Exercise instructions — Search the entries for the word "will" and report each line that has it.
[Task input]
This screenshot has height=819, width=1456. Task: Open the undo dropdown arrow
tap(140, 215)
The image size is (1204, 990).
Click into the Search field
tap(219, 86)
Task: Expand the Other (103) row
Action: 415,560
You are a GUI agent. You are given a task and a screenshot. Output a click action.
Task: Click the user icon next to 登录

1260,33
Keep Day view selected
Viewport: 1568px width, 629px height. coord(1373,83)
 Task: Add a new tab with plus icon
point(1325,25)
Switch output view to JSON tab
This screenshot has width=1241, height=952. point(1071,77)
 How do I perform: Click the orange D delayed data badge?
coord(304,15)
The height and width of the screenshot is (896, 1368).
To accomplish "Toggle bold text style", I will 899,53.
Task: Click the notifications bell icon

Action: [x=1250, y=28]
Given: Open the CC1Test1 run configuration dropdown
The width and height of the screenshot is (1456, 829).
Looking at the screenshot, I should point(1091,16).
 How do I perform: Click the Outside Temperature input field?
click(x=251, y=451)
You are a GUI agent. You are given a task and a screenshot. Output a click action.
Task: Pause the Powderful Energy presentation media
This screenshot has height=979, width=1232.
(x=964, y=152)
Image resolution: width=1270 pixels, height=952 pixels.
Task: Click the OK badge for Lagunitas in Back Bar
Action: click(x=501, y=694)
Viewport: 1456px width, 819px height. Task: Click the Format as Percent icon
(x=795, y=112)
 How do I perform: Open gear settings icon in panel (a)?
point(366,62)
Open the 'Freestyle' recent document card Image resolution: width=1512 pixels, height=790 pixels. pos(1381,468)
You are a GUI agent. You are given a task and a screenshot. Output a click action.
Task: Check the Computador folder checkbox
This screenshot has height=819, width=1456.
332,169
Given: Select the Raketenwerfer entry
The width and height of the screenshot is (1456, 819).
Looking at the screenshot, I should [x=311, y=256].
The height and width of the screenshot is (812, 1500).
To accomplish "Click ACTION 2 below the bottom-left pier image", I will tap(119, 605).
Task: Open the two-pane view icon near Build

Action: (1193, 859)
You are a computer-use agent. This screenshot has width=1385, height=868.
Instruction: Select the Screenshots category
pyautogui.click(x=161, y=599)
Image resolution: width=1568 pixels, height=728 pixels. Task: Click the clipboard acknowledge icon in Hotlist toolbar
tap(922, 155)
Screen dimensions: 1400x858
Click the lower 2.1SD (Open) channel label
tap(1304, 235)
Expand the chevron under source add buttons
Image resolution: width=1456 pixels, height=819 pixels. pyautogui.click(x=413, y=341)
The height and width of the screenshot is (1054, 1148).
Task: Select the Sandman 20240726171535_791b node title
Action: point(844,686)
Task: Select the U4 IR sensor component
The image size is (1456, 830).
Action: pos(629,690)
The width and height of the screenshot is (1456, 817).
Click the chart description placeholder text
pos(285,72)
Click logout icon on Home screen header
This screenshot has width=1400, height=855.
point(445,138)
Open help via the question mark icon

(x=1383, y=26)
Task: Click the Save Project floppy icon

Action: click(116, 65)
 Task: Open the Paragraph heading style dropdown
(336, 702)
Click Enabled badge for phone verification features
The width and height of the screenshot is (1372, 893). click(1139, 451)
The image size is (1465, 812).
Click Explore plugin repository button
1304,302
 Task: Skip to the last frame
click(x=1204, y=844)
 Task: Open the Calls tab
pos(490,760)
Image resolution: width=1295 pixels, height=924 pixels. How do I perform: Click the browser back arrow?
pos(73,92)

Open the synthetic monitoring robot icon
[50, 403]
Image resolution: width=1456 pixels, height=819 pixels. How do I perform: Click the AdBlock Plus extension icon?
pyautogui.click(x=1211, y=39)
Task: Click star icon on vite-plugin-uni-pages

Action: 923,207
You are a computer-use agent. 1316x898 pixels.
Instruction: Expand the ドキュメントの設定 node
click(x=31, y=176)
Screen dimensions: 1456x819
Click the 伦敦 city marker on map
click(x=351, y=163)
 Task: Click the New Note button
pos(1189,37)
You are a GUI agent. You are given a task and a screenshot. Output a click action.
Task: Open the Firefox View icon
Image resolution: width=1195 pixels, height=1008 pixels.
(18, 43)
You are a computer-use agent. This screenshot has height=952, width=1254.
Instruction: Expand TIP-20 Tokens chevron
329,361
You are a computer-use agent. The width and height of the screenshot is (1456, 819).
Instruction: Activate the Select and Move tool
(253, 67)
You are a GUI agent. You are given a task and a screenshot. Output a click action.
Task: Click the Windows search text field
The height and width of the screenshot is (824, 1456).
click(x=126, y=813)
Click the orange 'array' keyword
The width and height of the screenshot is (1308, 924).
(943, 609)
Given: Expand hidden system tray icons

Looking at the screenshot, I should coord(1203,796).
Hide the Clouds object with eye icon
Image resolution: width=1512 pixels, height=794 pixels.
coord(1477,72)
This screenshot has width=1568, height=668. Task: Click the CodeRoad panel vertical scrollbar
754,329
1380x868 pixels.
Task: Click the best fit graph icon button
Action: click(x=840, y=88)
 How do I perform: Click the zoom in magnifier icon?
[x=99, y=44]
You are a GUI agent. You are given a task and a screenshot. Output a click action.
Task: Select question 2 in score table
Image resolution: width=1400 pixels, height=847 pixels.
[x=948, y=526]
[/Task input]
Response to the exercise —
To accomplish "Toggle bold text style", I will 899,53.
To accomplish "Click ACTION 2 below the bottom-left pier image", I will tap(119, 605).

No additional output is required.